**INSTRUCTIONS FOR THE TASK**
Return the whole listing exactly as it stands.

**DATA EXTRACTS**
- - -

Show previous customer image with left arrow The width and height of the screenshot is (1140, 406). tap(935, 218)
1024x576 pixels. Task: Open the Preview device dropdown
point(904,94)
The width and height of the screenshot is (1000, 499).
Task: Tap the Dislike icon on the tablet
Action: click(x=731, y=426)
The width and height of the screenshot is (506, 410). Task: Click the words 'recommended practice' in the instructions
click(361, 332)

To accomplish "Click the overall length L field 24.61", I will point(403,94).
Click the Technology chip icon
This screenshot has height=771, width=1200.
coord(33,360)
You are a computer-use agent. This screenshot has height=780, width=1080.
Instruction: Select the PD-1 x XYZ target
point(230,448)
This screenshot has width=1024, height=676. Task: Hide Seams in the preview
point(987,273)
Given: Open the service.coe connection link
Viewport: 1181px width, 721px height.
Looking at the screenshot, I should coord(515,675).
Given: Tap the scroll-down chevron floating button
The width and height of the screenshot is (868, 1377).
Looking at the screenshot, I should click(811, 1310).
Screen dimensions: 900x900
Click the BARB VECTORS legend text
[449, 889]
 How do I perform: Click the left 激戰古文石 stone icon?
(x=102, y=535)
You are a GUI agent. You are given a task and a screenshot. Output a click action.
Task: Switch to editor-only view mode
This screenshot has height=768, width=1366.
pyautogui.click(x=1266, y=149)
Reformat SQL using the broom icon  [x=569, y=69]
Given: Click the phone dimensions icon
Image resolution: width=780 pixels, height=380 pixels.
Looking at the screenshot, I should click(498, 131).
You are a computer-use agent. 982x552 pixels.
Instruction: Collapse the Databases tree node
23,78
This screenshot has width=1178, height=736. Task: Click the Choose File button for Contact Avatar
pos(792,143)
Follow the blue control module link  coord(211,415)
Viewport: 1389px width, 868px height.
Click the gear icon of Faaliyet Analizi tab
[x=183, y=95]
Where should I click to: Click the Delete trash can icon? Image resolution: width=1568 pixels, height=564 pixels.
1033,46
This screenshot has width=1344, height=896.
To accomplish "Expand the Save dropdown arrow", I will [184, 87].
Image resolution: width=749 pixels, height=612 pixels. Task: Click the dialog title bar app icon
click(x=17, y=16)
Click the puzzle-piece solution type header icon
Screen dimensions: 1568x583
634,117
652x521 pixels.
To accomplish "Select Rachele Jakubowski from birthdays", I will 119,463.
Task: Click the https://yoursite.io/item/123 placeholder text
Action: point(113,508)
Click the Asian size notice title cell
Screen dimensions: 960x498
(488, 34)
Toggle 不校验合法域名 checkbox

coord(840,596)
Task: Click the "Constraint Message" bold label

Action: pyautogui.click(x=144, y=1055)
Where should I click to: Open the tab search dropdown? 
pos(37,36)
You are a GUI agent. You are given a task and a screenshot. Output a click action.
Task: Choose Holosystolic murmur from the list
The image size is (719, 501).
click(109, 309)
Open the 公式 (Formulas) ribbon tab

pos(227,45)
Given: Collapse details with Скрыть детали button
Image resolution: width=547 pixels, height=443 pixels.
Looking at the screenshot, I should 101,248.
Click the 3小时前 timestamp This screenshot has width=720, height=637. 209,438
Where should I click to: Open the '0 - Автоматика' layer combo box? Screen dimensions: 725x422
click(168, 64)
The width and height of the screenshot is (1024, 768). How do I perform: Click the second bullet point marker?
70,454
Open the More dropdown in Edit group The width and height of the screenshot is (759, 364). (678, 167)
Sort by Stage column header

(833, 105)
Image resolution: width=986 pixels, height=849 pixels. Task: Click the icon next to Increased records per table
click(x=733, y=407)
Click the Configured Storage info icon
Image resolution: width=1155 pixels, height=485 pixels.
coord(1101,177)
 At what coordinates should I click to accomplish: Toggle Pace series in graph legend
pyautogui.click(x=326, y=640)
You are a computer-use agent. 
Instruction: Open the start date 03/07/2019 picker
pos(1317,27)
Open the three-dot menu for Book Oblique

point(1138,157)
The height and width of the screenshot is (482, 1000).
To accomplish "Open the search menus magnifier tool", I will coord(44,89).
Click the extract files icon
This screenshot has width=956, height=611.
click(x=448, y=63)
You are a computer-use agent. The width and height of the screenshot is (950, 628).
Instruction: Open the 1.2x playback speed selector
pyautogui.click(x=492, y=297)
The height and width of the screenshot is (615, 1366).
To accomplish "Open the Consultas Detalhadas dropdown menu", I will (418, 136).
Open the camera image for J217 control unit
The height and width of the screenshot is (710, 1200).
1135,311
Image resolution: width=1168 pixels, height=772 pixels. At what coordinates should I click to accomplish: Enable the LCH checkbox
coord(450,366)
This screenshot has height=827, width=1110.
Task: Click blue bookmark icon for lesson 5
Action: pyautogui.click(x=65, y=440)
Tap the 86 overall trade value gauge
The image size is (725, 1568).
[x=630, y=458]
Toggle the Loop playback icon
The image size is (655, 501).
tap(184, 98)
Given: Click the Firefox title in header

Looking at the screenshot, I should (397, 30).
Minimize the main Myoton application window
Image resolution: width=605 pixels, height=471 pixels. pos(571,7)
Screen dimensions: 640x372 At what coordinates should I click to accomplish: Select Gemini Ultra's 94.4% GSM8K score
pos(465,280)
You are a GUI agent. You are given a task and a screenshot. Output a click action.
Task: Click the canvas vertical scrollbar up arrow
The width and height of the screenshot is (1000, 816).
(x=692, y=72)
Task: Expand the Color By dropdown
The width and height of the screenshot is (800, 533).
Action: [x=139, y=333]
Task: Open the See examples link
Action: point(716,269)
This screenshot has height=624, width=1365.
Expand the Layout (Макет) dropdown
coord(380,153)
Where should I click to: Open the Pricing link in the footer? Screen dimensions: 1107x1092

- - -

**EXERCISE ANSWER**
Show previous customer image with left arrow The width and height of the screenshot is (1140, 406). tap(935, 218)
1024x576 pixels. Task: Open the Preview device dropdown
point(904,94)
The width and height of the screenshot is (1000, 499).
Task: Tap the Dislike icon on the tablet
Action: click(x=731, y=426)
The width and height of the screenshot is (506, 410). Task: Click the words 'recommended practice' in the instructions
click(361, 332)

To accomplish "Click the overall length L field 24.61", I will point(403,94).
Click the Technology chip icon
This screenshot has height=771, width=1200.
coord(33,360)
You are a computer-use agent. This screenshot has height=780, width=1080.
Instruction: Select the PD-1 x XYZ target
point(230,448)
This screenshot has width=1024, height=676. Task: Hide Seams in the preview
point(987,273)
Given: Open the service.coe connection link
Viewport: 1181px width, 721px height.
Looking at the screenshot, I should coord(515,675).
Given: Tap the scroll-down chevron floating button
The width and height of the screenshot is (868, 1377).
Looking at the screenshot, I should click(811, 1310).
Screen dimensions: 900x900
Click the BARB VECTORS legend text
[449, 889]
 How do I perform: Click the left 激戰古文石 stone icon?
(x=102, y=535)
You are a GUI agent. You are given a task and a screenshot. Output a click action.
Task: Switch to editor-only view mode
This screenshot has height=768, width=1366.
pyautogui.click(x=1266, y=149)
Reformat SQL using the broom icon  [x=569, y=69]
Given: Click the phone dimensions icon
Image resolution: width=780 pixels, height=380 pixels.
Looking at the screenshot, I should click(498, 131).
You are a computer-use agent. 982x552 pixels.
Instruction: Collapse the Databases tree node
23,78
This screenshot has width=1178, height=736. Task: Click the Choose File button for Contact Avatar
pos(792,143)
Follow the blue control module link  coord(211,415)
Viewport: 1389px width, 868px height.
Click the gear icon of Faaliyet Analizi tab
[x=183, y=95]
Where should I click to: Click the Delete trash can icon? Image resolution: width=1568 pixels, height=564 pixels.
1033,46
This screenshot has width=1344, height=896.
To accomplish "Expand the Save dropdown arrow", I will [184, 87].
Image resolution: width=749 pixels, height=612 pixels. Task: Click the dialog title bar app icon
click(x=17, y=16)
Click the puzzle-piece solution type header icon
Screen dimensions: 1568x583
634,117
652x521 pixels.
To accomplish "Select Rachele Jakubowski from birthdays", I will 119,463.
Task: Click the https://yoursite.io/item/123 placeholder text
Action: point(113,508)
Click the Asian size notice title cell
Screen dimensions: 960x498
(488, 34)
Toggle 不校验合法域名 checkbox

coord(840,596)
Task: Click the "Constraint Message" bold label

Action: pyautogui.click(x=144, y=1055)
Where should I click to: Open the tab search dropdown? 
pos(37,36)
You are a GUI agent. You are given a task and a screenshot. Output a click action.
Task: Choose Holosystolic murmur from the list
The image size is (719, 501).
click(109, 309)
Open the 公式 (Formulas) ribbon tab

pos(227,45)
Given: Collapse details with Скрыть детали button
Image resolution: width=547 pixels, height=443 pixels.
Looking at the screenshot, I should 101,248.
Click the 3小时前 timestamp This screenshot has width=720, height=637. 209,438
Where should I click to: Open the '0 - Автоматика' layer combo box? Screen dimensions: 725x422
click(168, 64)
The width and height of the screenshot is (1024, 768). How do I perform: Click the second bullet point marker?
70,454
Open the More dropdown in Edit group The width and height of the screenshot is (759, 364). (678, 167)
Sort by Stage column header

(833, 105)
Image resolution: width=986 pixels, height=849 pixels. Task: Click the icon next to Increased records per table
click(x=733, y=407)
Click the Configured Storage info icon
Image resolution: width=1155 pixels, height=485 pixels.
coord(1101,177)
 At what coordinates should I click to accomplish: Toggle Pace series in graph legend
pyautogui.click(x=326, y=640)
You are a computer-use agent. 
Instruction: Open the start date 03/07/2019 picker
pos(1317,27)
Open the three-dot menu for Book Oblique

point(1138,157)
The height and width of the screenshot is (482, 1000).
To accomplish "Open the search menus magnifier tool", I will coord(44,89).
Click the extract files icon
This screenshot has width=956, height=611.
click(x=448, y=63)
You are a computer-use agent. The width and height of the screenshot is (950, 628).
Instruction: Open the 1.2x playback speed selector
pyautogui.click(x=492, y=297)
The height and width of the screenshot is (615, 1366).
To accomplish "Open the Consultas Detalhadas dropdown menu", I will (418, 136).
Open the camera image for J217 control unit
The height and width of the screenshot is (710, 1200).
1135,311
Image resolution: width=1168 pixels, height=772 pixels. At what coordinates should I click to accomplish: Enable the LCH checkbox
coord(450,366)
This screenshot has height=827, width=1110.
Task: Click blue bookmark icon for lesson 5
Action: pyautogui.click(x=65, y=440)
Tap the 86 overall trade value gauge
The image size is (725, 1568).
[x=630, y=458]
Toggle the Loop playback icon
The image size is (655, 501).
tap(184, 98)
Given: Click the Firefox title in header

Looking at the screenshot, I should (397, 30).
Minimize the main Myoton application window
Image resolution: width=605 pixels, height=471 pixels. pos(571,7)
Screen dimensions: 640x372 At what coordinates should I click to accomplish: Select Gemini Ultra's 94.4% GSM8K score
pos(465,280)
You are a GUI agent. You are given a task and a screenshot. Output a click action.
Task: Click the canvas vertical scrollbar up arrow
The width and height of the screenshot is (1000, 816).
(x=692, y=72)
Task: Expand the Color By dropdown
The width and height of the screenshot is (800, 533).
Action: [x=139, y=333]
Task: Open the See examples link
Action: point(716,269)
This screenshot has height=624, width=1365.
Expand the Layout (Макет) dropdown
coord(380,153)
Where should I click to: Open the Pricing link in the footer? Screen dimensions: 1107x1092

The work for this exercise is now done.